● **Data for this task**
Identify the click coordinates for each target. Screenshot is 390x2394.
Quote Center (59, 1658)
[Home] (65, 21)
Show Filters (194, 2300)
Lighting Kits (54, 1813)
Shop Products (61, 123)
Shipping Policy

● **Direction**
Output the listing above line for line, leaving every character unchanged.

● **Right answer**
Identify the click coordinates for each target. Screenshot is 390x2394.
Quote Center (59, 1658)
[Home] (65, 21)
Show Filters (194, 2300)
Lighting Kits (54, 1813)
Shop Products (61, 123)
Shipping Policy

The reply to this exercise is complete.